El intercambio de bienes y servicios entre los individuos y la solidaridad entre los integrantes de los colectivos forman parte inescindible, a un mismo tiempo, de la propia esencia del ser humano.

La democracia, por el contrario, no es una construcción natural sino artificial, definida en sus elementos esenciales tras siglos, incluso milenios, de lenta decantación.

Fue el pensamiento griego el que, al igual que en muchos otros ámbitos del conocimiento, perfiló las bases de la democracia para las polis, las cuales, tras un largo paréntesis, fueron perfeccionadas para su proyección a los Estados modernos por autores como Hobbes, Locke, Montesquieu o los padres fundadores de los Estados Unidos.

Por lo tanto, sería un error partir de que las democracias de nuestros días son realidades que, una vez conformadas, son eternas e indestructibles. Al contrario, los siglos XX y XXI muestran la fragilidad de estas construcciones que aseguran la estabilidad y la equidad en nuestras sociedades.

Los ejemplos del siglo XX (Brasil, Perú, Alemania, Chile, Italia, España, Venezuela, Argentina…) pueden parecer lejanos en el tiempo (no tanto en el espacio…) pero este siglo XXI que ya no es tan joven ha ofrecido muestras inquietantes de crisis institucionales en países de larga tradición democrática.
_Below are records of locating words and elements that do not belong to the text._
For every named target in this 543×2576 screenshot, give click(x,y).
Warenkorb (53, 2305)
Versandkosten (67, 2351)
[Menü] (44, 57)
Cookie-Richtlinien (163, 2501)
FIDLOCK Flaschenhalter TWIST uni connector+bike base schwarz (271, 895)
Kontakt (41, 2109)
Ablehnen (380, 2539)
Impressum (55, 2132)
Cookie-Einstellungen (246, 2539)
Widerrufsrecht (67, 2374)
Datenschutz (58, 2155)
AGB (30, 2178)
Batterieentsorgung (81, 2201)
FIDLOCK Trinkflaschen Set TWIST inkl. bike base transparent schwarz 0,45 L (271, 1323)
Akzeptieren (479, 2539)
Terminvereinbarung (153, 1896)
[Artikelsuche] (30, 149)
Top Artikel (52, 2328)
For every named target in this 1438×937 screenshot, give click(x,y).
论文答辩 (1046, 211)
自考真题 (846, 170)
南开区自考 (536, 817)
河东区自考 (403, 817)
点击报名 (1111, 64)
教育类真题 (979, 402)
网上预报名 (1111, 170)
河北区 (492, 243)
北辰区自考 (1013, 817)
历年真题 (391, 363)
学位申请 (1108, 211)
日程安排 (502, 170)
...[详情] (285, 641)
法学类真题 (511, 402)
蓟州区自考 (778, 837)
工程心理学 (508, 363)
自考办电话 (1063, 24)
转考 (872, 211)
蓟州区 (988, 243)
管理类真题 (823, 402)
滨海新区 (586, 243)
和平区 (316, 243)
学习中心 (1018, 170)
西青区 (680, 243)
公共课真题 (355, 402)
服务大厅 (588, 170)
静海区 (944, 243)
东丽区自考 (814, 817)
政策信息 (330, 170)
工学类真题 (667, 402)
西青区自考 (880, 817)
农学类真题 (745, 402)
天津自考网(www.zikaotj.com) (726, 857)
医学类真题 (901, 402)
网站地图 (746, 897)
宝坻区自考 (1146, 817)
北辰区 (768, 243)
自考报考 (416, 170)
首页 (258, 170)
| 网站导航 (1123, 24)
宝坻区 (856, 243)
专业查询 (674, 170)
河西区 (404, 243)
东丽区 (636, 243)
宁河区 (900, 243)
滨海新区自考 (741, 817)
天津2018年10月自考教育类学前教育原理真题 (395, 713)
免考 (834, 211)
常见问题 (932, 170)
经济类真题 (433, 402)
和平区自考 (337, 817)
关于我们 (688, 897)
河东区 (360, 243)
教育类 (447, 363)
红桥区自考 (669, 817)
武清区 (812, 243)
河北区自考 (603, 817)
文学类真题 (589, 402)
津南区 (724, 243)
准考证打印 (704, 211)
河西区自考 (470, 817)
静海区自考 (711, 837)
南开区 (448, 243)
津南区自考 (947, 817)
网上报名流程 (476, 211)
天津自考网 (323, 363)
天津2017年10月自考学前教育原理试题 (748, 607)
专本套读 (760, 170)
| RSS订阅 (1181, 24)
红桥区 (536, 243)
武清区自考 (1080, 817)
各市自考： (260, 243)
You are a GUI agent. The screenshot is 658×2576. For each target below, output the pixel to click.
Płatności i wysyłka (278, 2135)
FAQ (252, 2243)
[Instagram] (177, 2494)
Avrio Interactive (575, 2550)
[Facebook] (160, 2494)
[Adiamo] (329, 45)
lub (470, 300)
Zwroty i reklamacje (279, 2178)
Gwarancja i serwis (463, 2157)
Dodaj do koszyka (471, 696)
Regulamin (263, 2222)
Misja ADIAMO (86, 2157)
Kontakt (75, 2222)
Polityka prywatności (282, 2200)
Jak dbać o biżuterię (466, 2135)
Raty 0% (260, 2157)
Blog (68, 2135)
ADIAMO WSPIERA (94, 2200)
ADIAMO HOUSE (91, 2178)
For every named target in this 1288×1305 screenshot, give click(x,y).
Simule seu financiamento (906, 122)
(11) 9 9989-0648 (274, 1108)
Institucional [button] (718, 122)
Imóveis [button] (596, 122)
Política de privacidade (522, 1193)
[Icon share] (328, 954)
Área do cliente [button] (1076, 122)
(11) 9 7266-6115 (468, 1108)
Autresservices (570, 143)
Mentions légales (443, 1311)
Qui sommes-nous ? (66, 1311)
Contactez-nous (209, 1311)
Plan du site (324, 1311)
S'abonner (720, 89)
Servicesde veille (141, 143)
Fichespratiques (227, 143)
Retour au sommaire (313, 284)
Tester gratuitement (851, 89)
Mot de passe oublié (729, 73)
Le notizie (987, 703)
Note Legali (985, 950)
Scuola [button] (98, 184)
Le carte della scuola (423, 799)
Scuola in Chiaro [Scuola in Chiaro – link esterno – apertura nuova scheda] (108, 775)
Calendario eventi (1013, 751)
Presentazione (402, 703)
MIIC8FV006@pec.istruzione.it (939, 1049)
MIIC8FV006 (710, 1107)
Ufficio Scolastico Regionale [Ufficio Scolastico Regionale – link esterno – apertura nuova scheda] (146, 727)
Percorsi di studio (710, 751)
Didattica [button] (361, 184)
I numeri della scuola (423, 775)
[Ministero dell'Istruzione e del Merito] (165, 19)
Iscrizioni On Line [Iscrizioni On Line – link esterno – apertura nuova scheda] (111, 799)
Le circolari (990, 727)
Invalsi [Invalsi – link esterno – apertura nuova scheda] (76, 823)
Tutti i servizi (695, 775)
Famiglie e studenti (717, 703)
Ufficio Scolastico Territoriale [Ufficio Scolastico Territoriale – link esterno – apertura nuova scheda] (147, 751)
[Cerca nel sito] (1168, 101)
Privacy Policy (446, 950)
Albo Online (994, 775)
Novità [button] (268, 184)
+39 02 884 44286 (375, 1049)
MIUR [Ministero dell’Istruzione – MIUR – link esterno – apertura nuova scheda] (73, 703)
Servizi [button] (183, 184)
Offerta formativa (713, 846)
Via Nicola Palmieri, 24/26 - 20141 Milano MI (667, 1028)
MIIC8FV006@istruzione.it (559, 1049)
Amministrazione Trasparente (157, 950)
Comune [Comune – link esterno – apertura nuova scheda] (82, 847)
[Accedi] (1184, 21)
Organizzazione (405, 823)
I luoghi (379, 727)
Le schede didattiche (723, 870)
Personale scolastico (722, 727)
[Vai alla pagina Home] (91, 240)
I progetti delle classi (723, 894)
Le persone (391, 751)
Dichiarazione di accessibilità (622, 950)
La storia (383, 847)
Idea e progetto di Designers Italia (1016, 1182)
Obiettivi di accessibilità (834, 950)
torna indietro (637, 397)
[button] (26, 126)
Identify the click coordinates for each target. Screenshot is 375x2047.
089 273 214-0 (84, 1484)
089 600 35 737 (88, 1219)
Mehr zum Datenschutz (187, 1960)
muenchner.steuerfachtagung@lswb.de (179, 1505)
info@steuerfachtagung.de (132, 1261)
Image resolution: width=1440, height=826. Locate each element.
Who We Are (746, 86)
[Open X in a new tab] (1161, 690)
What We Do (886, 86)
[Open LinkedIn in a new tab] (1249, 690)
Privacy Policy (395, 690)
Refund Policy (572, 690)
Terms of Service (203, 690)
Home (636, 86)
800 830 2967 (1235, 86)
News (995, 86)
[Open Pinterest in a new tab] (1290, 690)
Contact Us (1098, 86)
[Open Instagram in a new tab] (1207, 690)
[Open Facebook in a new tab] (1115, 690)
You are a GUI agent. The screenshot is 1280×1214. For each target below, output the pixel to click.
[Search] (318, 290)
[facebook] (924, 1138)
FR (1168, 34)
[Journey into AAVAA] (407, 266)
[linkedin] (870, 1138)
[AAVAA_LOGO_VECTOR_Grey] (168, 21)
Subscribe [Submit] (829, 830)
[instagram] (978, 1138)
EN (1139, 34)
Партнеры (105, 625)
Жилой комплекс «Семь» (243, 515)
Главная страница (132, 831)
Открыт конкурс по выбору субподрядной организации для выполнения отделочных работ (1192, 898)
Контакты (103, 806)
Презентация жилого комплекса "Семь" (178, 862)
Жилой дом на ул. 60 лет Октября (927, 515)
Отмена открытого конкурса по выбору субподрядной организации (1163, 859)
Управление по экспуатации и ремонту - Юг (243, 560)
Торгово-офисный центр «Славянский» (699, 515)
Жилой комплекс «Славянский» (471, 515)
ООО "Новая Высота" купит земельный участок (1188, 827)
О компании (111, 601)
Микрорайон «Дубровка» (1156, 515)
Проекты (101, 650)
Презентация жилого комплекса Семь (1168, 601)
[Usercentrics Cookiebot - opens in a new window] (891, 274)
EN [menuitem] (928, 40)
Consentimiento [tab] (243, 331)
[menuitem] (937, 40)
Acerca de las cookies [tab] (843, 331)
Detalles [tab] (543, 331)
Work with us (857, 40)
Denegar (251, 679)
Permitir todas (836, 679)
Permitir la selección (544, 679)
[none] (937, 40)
Para la reflexión para otro momento queda la debilidad de la democracia, en general, de las antiguas colonias españolas de América, incluso de Asia…

En “Cómo mueren las democracias” (2018), Levitsky y Ziblatt reflexionan sobre la democracia, sobre todo respecto de los Estados Unidos y de la amenaza que supuso la llegada de Trump a la presidencia en 2017 (“En el transcurso de los dos últimos años hemos visto a políticos decir y hacer cosas sin precedentes en Estados Unidos”, pág. 9). No obstante, estos “fallos de la democracia” a los que se refieren, por analogía con los “fallos de mercado”, sirven para la reflexión general sobre nuestro imperfecto pero necesario modelo de convivencia (del latín “convivĕre”: vivir en compañía de otro u otros).

Realmente, argumentan que el fallo del sistema que permitió la llegada de este candidato al poder en Norteamérica venía de años atrás y de una serie de nuevas tendencias, como la aparición de las redes sociales, que motivaron la pérdida de una cierta predictibilidad del sistema y el previo descarte —incluso por los propios partidos de origen— de candidatos inadecuados por sus tendencias autoritarias o de falta de respeto por sus rivales políticos (y, por extensión, de los votantes del partido contrario, como se evidenció en la impactante invasión del Congreso de los Estados Unidos en enero de 2021, en los últimos días de Trump).

Las democracias, según estos autores, no mueren a manos de hombres armados: “Las democracias pueden fracasar a manos no ya de generales, sino de líderes electos, de presidentes o primeros ministros que subvierten el proceso mismo que los condujo al poder” (pág. 11); “Las dictaduras flagrantes, en forma de fascismo, comunismo y gobierno militar, prácticamente han desaparecido del panorama. […] En la actualidad, el retroceso democrático empieza en las urnas” (pág. 13).

En ocasiones, como ocurrió con la República de Weimar, un error de cálculo puede dar alas a quienes quieren destruir la democracia: a veces, la democracia no corrige a sus detractores, sino que estos corrompen a aquella. Los ejemplos alcanzan desde la década de los años 30 del siglo XX hasta nuestros días…

Levitsky y Ziblatt (págs. 33-35) ofrecen cuatro indicadores clave para identificar el comportamiento autoritario: rechazo o débil aceptación de las reglas democráticas del juego; negación de la legitimidad de los adversarios políticos; tolerancia o fomento de la violencia; y predisposición a restringir las libertades civiles de la oposición, incluidos los medios de comunicación.

No resulta complicado aplicar este “recetario” para determinar las eventuales tendencias antidemocráticas o autoritarias de algunos países en concreto.

En fin, tendemos a culpabilizar al sistema, aunque una mayor responsabilidad sería exigible, además de a los políticos (partidos, candidatos) e instituciones (funcionariado, candidatos electos), a los propios ciudadanos, que son, como depositarios de la soberanía, los que conceden legitimidad —o la retiran— a quienes han de regir los designios públicos para el periodo de mandato correspondiente. En sus manos está el entregarse a los demagogos o reafirmar la aceptación de quienes no piensan igual, en el entendimiento de que no somos tan diferentes, de que juntos podemos hacer más, y de que el pluralismo político representa un valor y, a la vez, un deber, constitucional.

 

Referencias

Podcast: No. 5: How Democracies Die.